Pejuang Soviet pada masa itu disambut dengan meriah di Lapangan Merah, yang saat ini sejarah tersebut diabaikan oleh sejumlah orang Rusia.
Baca juga: Episode Simpsons Tide Prediksi Konflik Rusia-Ukraina? Ada Adegan Kebangkitan Soviet dan Lenin
Vladimir Putin Abaikan Peringatan 100 Tahun Kematian Lenin
Presiden Rusia, Vladimir Putin, mengabaikan peringatan 100 tahun kematian Lenin yang digelar oleh Partai Komunis Rusia (KPRF).
Gennady Zyuganov mengatakan Kremlin tidak mengakui peringatan itu karena Putin menganggap Lenin adalah penyebab masalah di Ukraina.
Pada awal invasi Rusia ke Ukraina, Putin berpendapat, Lenin bersalah karena membagi Kekaisaran Rusia menjadi negara-negara kecil seperti Ukraina, dan membentuk Uni Soviet setelah Revolusi Bolshevik.
Menurutnya, hal itu adalah "bom waktu" yang memudahkan negara-negara itu untuk memisahkan diri dari Uni Soviet setelah keruntuhannya pada tahun 1991.
Di sisi lain, Putin justru membela Joseph Stalin, penerus Lenin yang memimpin Uni Soviet hingga berhasil mengalahkan Nazi Jerman dalam Perang Dunia II.
Menurut Putin, Stalin adalah pemimpin yang berani dan menyingkirkan semua lawan politiknya dalam teror selama bertahun-tahun.
“Jika kita mengambil contoh operasi militer khusus di Ukraina, kita melihatnya dengan jelas," kata Gennady Zyuganov kepada EFE.
"Semakin mereka (pemerintahan Putin) mengkritik Lenin mengenai Ukraina, semakin jelas bahwa cara yang dia pilih untuk menyelesaikan masalah tersebut lebih efektif dibandingkan cara yang sekarang,” lanjutnya.
Sementara itu, seorang wanita yang lahir pada masa Uni Soviet membandingkan pemerintahan Uni Soviet dengan Rusia saat ini.
“Saya lahir tahun 1949. Kami yang hidup di bawah sosialisme membandingkannya dengan kehidupan saat ini dan tidak ada bandingannya.

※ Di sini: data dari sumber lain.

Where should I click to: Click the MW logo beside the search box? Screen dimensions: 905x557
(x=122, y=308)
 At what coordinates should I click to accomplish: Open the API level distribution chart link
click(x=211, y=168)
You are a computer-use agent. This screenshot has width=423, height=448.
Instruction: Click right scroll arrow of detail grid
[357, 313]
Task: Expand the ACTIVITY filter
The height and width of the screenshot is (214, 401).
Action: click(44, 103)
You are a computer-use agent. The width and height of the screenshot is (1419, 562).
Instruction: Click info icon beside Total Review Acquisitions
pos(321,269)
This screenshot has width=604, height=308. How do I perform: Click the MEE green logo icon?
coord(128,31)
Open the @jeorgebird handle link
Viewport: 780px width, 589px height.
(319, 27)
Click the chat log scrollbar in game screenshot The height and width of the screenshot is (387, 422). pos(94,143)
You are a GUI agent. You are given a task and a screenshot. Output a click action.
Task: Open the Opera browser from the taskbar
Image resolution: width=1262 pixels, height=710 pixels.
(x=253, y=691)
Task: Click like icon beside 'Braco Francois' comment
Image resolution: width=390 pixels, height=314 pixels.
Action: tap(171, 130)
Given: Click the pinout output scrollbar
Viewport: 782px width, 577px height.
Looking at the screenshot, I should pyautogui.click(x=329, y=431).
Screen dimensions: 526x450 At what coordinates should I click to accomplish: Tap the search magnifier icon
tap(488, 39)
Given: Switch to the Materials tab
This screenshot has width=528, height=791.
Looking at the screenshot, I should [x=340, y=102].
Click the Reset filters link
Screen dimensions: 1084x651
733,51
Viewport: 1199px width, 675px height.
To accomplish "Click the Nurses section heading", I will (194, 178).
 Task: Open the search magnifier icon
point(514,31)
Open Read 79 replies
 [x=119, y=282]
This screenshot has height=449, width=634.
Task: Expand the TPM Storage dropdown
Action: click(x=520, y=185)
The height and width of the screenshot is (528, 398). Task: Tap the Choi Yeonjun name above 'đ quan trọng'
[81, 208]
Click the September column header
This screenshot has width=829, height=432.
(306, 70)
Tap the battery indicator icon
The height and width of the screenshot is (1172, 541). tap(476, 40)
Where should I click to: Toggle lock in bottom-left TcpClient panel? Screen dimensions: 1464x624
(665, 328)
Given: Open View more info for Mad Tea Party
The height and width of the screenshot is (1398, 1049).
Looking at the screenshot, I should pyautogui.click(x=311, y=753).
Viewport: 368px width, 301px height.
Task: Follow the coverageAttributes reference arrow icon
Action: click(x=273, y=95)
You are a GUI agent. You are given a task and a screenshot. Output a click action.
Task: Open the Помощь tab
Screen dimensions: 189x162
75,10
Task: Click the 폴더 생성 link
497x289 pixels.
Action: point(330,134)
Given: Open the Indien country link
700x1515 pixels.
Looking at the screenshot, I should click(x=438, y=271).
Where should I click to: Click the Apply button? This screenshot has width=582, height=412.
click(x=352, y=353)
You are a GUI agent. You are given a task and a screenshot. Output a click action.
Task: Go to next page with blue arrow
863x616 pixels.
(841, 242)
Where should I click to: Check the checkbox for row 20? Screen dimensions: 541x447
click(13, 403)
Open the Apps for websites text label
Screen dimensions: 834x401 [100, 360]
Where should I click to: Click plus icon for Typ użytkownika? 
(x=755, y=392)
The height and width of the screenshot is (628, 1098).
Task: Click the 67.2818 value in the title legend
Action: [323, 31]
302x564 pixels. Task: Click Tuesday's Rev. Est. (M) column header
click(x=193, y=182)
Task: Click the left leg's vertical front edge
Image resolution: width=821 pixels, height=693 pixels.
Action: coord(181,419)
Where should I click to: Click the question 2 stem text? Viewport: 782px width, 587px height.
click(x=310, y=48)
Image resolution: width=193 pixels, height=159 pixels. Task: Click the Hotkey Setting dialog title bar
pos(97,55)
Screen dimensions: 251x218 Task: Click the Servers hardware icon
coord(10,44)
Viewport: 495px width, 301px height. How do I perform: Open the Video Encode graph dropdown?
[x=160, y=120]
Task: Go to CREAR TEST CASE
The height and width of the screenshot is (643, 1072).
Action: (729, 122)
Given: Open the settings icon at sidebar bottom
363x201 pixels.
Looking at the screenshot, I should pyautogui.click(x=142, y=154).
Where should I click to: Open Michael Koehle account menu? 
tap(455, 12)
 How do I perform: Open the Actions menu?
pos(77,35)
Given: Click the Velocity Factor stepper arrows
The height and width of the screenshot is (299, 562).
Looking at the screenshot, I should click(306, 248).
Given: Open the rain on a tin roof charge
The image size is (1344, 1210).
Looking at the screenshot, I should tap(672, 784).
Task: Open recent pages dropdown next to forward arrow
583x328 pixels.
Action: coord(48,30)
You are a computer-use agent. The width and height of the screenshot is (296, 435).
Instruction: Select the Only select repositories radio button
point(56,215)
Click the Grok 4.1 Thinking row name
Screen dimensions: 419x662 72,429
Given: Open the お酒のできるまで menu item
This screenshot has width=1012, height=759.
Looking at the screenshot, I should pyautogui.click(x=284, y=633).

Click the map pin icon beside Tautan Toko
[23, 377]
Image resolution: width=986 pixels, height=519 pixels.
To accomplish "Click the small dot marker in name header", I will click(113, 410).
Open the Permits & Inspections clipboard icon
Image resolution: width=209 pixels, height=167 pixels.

Dulu kita kemana-mana nyanyi, sekarang semua orang terhipnotis lewat telepon. Lagi pula, Putin sekarang membatasi kebebasan kita,” kata Lida sambil menangis.
Saat ini jasad Lenin dibalsem kembali setiap 18 bulan sekali untuk memperbaiki kerusakan yang disebabkan oleh waktu.
TASS mengatakan hanya 23 persen dari jasad Lenin yang masih utuh, yang ditempatkan di sarkofagus kaca dengan suhu tetap 16 derajat Celcius.